### [DIRECTIONS]
Show every line of the data that contains the string "each".

### [RECORDS]

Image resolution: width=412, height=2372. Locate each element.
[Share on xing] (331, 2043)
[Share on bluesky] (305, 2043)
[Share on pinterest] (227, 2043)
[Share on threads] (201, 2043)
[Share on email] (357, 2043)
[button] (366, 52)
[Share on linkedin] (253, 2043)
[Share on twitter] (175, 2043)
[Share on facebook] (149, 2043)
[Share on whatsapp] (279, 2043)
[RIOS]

...

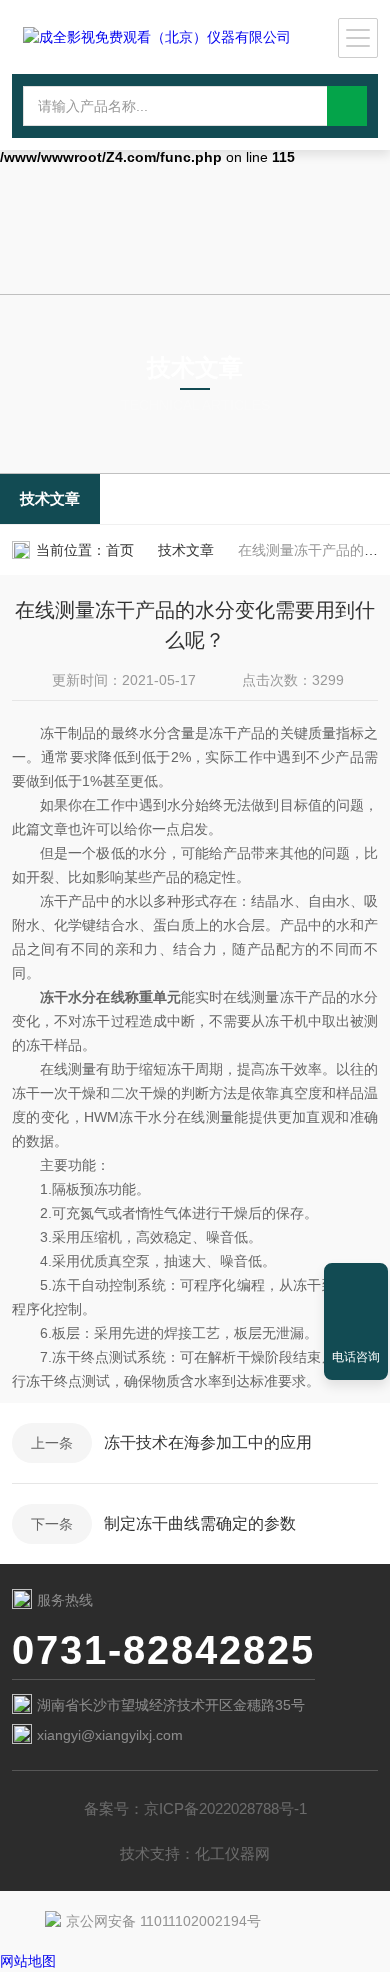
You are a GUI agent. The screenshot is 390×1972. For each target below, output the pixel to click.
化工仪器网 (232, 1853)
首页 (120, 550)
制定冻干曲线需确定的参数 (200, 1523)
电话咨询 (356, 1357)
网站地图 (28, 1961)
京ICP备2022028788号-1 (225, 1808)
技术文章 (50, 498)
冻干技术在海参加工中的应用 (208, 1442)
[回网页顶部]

---

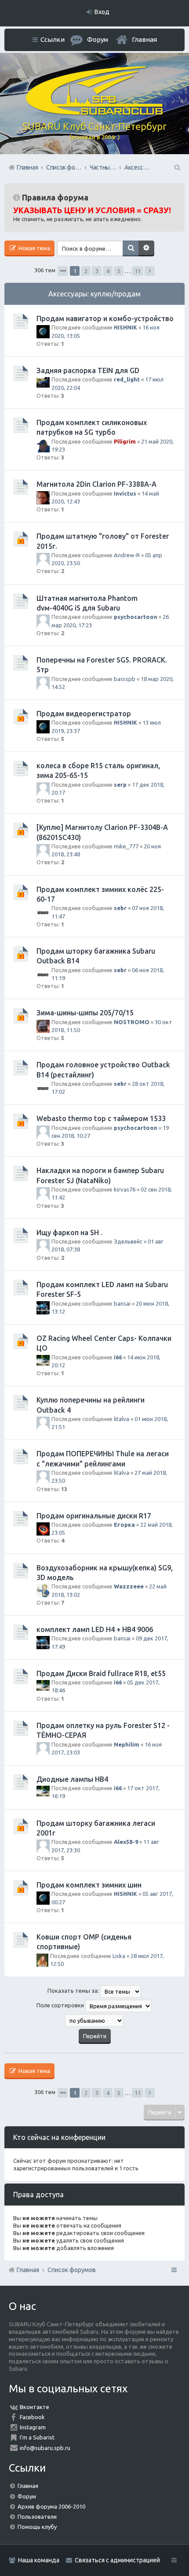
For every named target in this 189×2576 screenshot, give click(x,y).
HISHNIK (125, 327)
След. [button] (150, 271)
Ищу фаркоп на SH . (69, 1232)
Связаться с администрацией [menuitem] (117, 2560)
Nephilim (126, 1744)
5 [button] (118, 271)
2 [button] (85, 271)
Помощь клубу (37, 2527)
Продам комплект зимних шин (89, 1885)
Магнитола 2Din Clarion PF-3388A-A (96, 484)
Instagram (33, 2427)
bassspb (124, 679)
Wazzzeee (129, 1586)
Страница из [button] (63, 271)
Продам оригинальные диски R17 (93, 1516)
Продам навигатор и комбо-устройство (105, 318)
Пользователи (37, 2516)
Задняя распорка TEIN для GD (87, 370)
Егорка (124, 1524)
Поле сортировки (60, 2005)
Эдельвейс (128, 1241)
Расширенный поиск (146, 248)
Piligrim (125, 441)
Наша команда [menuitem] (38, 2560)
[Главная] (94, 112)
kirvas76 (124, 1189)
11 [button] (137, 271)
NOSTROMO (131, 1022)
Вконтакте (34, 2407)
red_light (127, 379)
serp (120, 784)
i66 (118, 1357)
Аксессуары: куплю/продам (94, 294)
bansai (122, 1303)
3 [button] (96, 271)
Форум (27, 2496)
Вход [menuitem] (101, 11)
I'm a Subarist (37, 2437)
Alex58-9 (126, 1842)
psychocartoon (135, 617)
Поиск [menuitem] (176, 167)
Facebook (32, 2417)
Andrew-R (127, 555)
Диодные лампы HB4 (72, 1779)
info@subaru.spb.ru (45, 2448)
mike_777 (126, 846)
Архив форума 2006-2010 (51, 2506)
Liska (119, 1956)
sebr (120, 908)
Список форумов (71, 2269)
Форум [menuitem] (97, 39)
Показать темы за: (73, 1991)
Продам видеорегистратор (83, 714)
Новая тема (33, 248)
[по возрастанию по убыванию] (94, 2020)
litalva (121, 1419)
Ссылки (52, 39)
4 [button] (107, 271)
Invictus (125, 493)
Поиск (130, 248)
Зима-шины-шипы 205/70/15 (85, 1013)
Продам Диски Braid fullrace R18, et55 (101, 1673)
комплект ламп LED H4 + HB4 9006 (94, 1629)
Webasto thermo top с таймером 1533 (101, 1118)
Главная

### [RESPONSE BELOW]
Image resolution: width=412, height=2372. Locate each element.
You are a GUI agent. The screenshot is 390×1972. For each target below, output the pixel to click.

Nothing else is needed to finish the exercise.